The day Milcho arrived at the prison, the guards went to gather a group of inmates to see if they would like to be a part of the project. “The next thing we saw was almost everyone leaving. They had absolutely no interest,” he says. Mauricio and Milcho explained that they had no political agenda, and expressed an interest in the inmates’ feelings. “After that, a few more came back and once we started photographing them around and talking to them, they felt at ease with us and told other inmates to participate too,” he says.

As he talked more with the inmates, Milcho found the project increasingly challenging and emotional. “Listening to their stories, feeling their moments of sadness, desperation, confusion, frustration and anger, all the while being surrounded by razor wire. It seemed unreal,” he says. Some of the photos in the series are of the young mothers locked up with their babies. In one shot, a mother-to-be clutches her bump tightly, and in another a baby lays precariously on the top bunk of a bed in an otherwise empty room. “By law, they could have their babies with them from birth for up to six months, and after that, they could only meet daily for up to four hours,” Milcho explains. “Without any doubt, seeing had the biggest impact on me.”

Milcho captured both sides of the prison system, from inmates looking wistfully through the bars on their windows, their wrists cuffed, to prison staff, guards standing assertively with arms folded, attempting to recreate some cinematic image of what superiority and power looks like. The devil is in the details in these shots: the tattoo of a man’s name visible on a woman’s arm as she kisses her baby. The handprints on the wall in the run-down kitchen create a sense of desperation. In the 20 years since Milcho Pipin got his first camera, an analogue Russian Zenit, he’s become fixated on capturing these subtleties. “I learned that being able to notice every detail of a place in a heartbeat is so important,” he says. “After years working with photography I realized it is all about tireless observation.”

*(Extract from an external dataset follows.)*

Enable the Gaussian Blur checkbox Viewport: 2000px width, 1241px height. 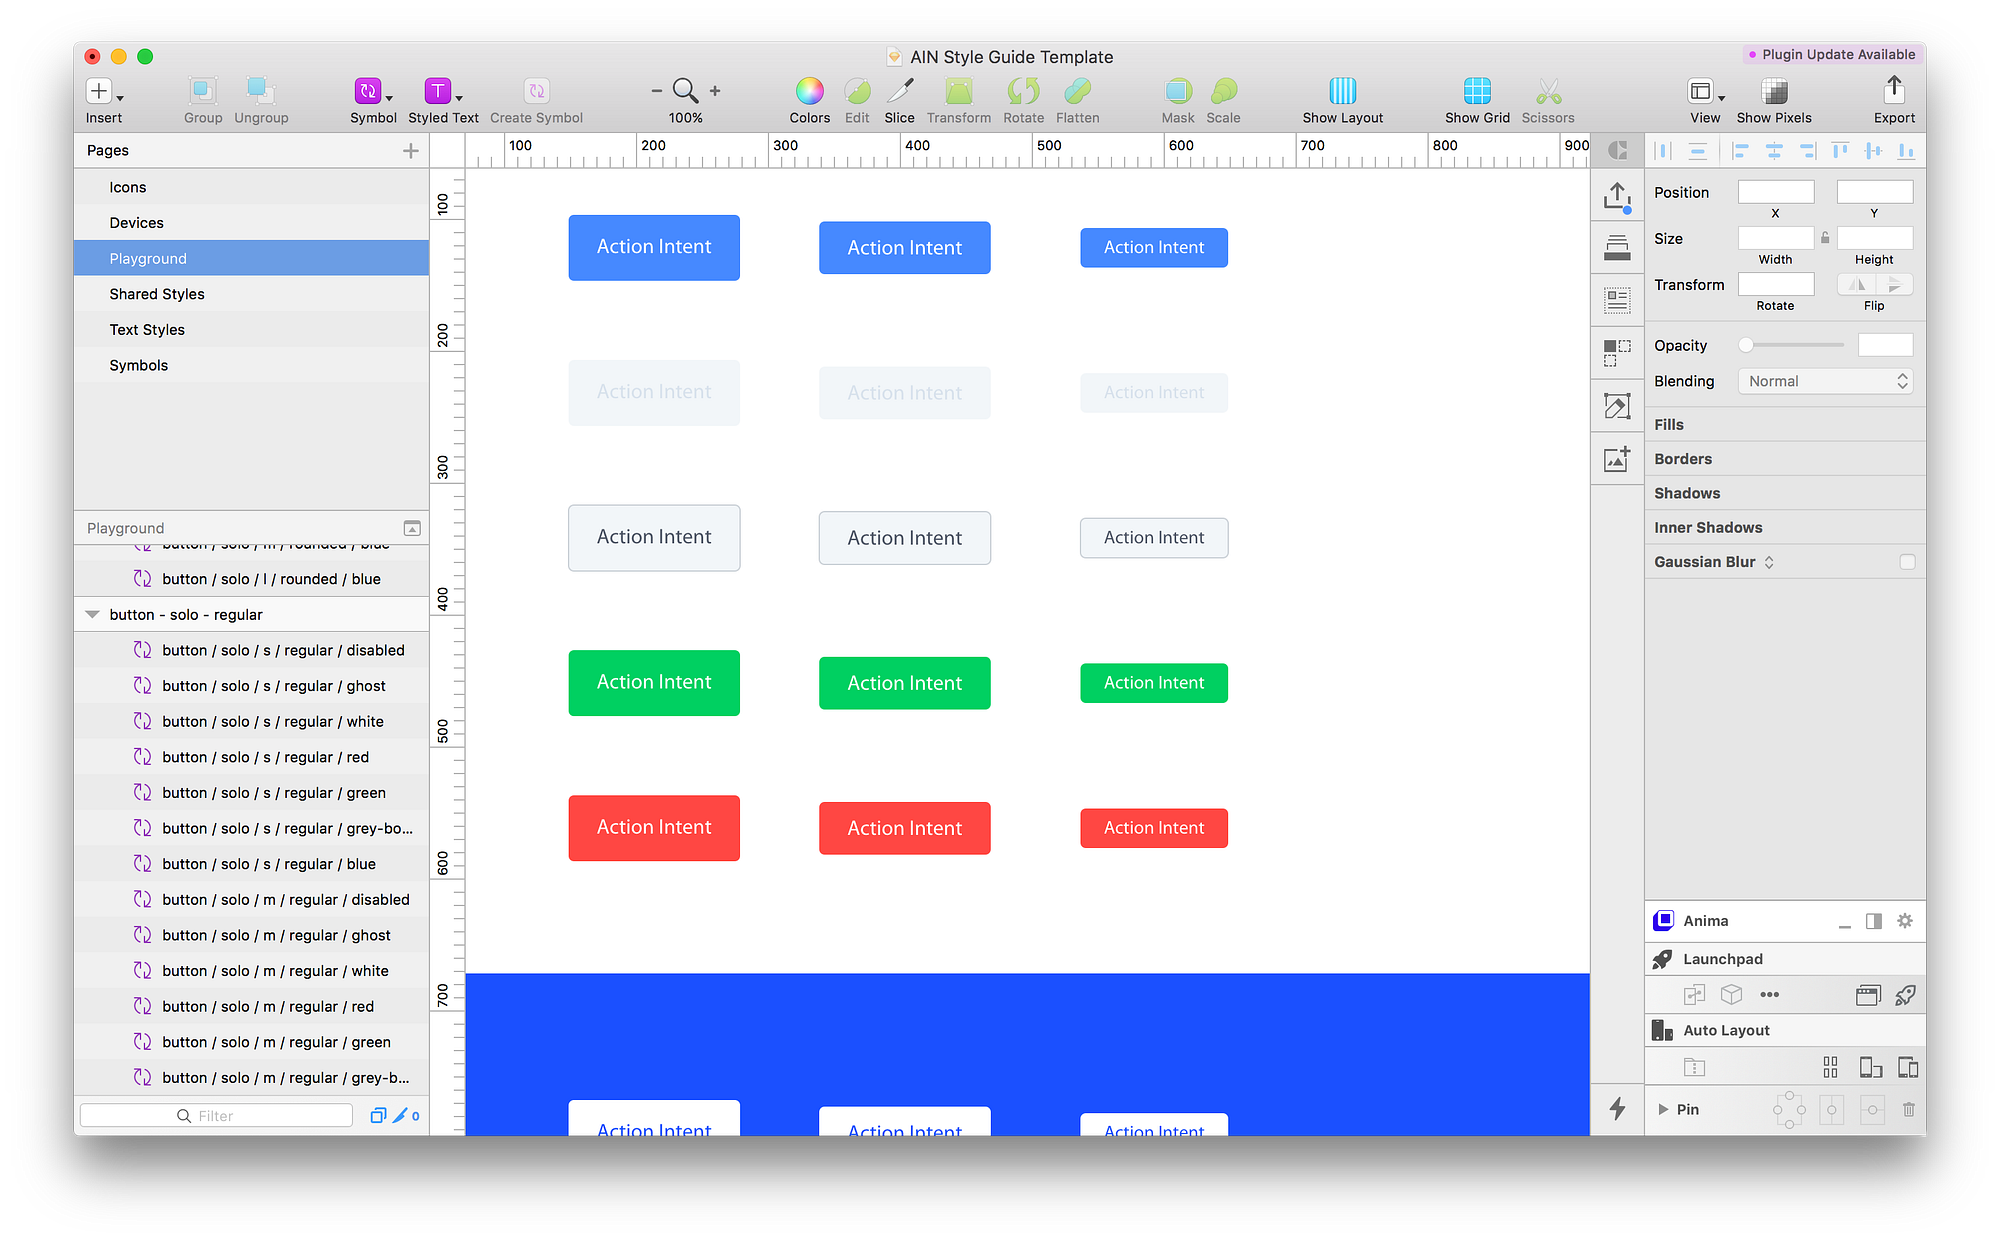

He mentions one inmate who simply didn’t look like she belonged there, and he wondered what crime she could have committed. She told him she used to work at a bank, and that a new boyfriend of hers convinced her to help him rob it. “She held all of her colleagues hostage!” he says. This story reflects what Milcho discovered when he was visiting the prison: anyone could be in there, sentenced to time inside, regardless of their past or personal situation. He hoped that this series would not just change the viewer’s perspective on prisoners as people, but prompt us to appreciate and take care of our own freedom.

Milcho recalls that while he was visiting the prison, the guards and inmates seemed to get on, and didn’t seem to clash. A few weeks after his visit, though, he read that there had been a riot there, during which inmates took two guards captive for 10 hours as others climbed onto the roof and burned mattresses. They were apparently protesting about their rights and the living conditions in the prison. The violence is not reflective of the entire prisoner population, but it was still a stark reminder of how fragile and changeable the Brazilian system can be from one week to the next, especially when there is such overcrowding.

Milcho made note of things the inmates told him that he thought were particularly poignant. As much as the photos show a claustrophobically small amount of space is handed to these prisoners, many of them are strangely positive about their situations. “Oddly enough, I’ve never felt so free in my entire life,” says Janine Cardoso Soares, who is serving a nine year sentence. These people are facing their new circumstances with a sense of hope that it’s hard to imagine having when you see the photos. But as inmate Jhonathan Rodrigo de Jesus points out, "Better here than death. Here, there's time for a new life."